Pour Slow Food, la véritable solution réside dans la promotion et le développement de la biodiversité alimentaire locale et traditionnelle, ainsi que le soutien aux producteurs par de meilleurs mécanismes de gestion post-récolte, la réhabilitation agroécologique des sols, des techniques pour inverser la dégradation des sols dans les écosystèmes fragiles, une bonne sélection des semences et l’amélioration des structures dans les communautés rurales. Slow Food appelle les petits agriculteurs à rejeter les OGM dans leur ferme et à résister collectivement à cette invasion.

OÙ EN EST LA SITUATION ?

Le projet de loi national sur la biotechnologie et la biosécurité, connu sous le nom de « loi OGM » (puisqu’elle ignore les autres formes de biotechnologie et se concentre uniquement sur les OGM), a été approuvé par le Parlement ougandais le 4 octobre. Le projet de loi sera maintenant transmis au président Yoweri Museveni, qui a à plusieurs reprises approuvé la biotechnologie et exprimé sa frustration quant au retard d’adoption du projet de loi, qui deviendra immédiatement opérationnel. Le projet de loi est censé former un cadre réglementaire facilitant le développement et l’application en toute sécurité des biotechnologies en Ouganda, pour le développement et la commercialisation générale des organismes génétiquement modifiés (OGM). Les recherches sur le terrain et la diffusion des OGM dans l’environnement seront donc encadrées légalement.

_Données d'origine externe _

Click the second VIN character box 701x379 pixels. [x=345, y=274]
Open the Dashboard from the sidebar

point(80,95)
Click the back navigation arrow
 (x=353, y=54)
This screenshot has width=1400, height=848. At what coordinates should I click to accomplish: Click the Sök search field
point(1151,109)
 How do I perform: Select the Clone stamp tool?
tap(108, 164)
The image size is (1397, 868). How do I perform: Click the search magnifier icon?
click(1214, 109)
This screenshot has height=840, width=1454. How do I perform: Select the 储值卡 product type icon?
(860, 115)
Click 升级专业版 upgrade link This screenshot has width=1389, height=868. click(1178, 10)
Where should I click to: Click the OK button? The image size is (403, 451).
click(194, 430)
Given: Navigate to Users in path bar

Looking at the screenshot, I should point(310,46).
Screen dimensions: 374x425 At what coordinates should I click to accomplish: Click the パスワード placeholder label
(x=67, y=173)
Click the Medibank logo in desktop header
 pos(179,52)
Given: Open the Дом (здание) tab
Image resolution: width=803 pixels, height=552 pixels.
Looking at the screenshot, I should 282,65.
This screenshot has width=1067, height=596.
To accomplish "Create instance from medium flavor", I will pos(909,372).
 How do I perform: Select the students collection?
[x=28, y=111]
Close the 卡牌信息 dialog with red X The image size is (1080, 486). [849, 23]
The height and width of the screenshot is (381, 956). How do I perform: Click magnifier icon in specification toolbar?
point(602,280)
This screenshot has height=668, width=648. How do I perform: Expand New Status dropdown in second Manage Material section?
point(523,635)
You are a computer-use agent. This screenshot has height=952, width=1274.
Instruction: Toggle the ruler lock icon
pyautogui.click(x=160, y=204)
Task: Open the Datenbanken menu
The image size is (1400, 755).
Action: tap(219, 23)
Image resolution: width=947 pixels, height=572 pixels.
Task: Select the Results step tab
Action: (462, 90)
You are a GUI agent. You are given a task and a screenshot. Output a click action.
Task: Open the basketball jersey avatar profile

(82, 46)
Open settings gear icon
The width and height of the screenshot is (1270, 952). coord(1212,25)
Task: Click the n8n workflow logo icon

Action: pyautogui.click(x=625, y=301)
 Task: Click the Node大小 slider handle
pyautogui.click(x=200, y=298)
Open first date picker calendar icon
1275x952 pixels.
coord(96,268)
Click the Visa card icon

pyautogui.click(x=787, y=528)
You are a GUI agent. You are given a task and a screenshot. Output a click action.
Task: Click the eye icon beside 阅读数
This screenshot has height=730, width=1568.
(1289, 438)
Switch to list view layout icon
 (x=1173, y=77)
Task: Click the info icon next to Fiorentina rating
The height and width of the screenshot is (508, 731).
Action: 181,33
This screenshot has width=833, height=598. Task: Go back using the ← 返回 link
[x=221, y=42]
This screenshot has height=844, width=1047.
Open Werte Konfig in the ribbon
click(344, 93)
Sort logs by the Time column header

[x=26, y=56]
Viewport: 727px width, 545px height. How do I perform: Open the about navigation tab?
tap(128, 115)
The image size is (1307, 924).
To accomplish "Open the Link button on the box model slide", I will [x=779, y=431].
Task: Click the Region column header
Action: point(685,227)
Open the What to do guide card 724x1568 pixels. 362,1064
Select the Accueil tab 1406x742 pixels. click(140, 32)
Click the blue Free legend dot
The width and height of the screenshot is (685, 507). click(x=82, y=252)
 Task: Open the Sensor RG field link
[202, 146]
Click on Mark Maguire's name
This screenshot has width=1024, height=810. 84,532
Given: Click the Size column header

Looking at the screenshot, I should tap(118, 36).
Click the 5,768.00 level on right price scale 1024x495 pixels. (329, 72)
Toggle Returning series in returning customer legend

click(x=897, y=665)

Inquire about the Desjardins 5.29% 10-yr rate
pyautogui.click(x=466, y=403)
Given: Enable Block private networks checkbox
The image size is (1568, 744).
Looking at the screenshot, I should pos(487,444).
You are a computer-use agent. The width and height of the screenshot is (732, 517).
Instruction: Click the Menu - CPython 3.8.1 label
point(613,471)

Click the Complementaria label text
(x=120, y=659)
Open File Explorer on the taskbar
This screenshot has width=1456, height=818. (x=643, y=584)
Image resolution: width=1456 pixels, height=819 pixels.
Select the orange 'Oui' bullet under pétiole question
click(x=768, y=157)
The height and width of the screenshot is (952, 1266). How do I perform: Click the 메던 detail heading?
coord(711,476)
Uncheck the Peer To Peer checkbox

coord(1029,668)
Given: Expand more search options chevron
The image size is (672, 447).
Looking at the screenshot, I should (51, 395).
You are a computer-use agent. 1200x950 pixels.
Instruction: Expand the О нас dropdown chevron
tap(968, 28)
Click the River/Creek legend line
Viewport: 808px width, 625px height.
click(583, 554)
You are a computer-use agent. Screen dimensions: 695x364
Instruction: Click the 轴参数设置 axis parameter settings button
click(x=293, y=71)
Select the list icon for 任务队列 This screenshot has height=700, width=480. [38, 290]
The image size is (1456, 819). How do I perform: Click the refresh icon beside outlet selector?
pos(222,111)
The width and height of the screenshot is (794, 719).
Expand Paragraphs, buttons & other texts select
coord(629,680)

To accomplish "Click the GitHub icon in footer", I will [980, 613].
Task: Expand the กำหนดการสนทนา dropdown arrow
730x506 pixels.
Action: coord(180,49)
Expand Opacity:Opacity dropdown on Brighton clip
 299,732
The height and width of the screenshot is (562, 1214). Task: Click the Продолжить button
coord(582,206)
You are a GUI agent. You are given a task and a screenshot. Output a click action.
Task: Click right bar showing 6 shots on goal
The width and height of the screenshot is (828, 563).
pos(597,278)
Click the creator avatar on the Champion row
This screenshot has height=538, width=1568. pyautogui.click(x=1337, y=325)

QUELLE EST LA PROCHAINE ÉTAPE ?

Avec l’approbation de la loi, les semences et produits OGM seront vendus sur le marché sans restriction : il s’agit de 88 nouvelles variétés de semences et de tissus génétiquement modifiés (notamment maïs, bananes, manioc, pomme de terre, riz, soja et patates douces). Le projet de loi, une fois promulgué, confèrera au National Council of Science and Technology (UNCST) le pouvoir d’approuver de nouvelles variétés OGM et de les mettre à disposition des agriculteurs ougandais, sans aucune procédure législative ou démocratique.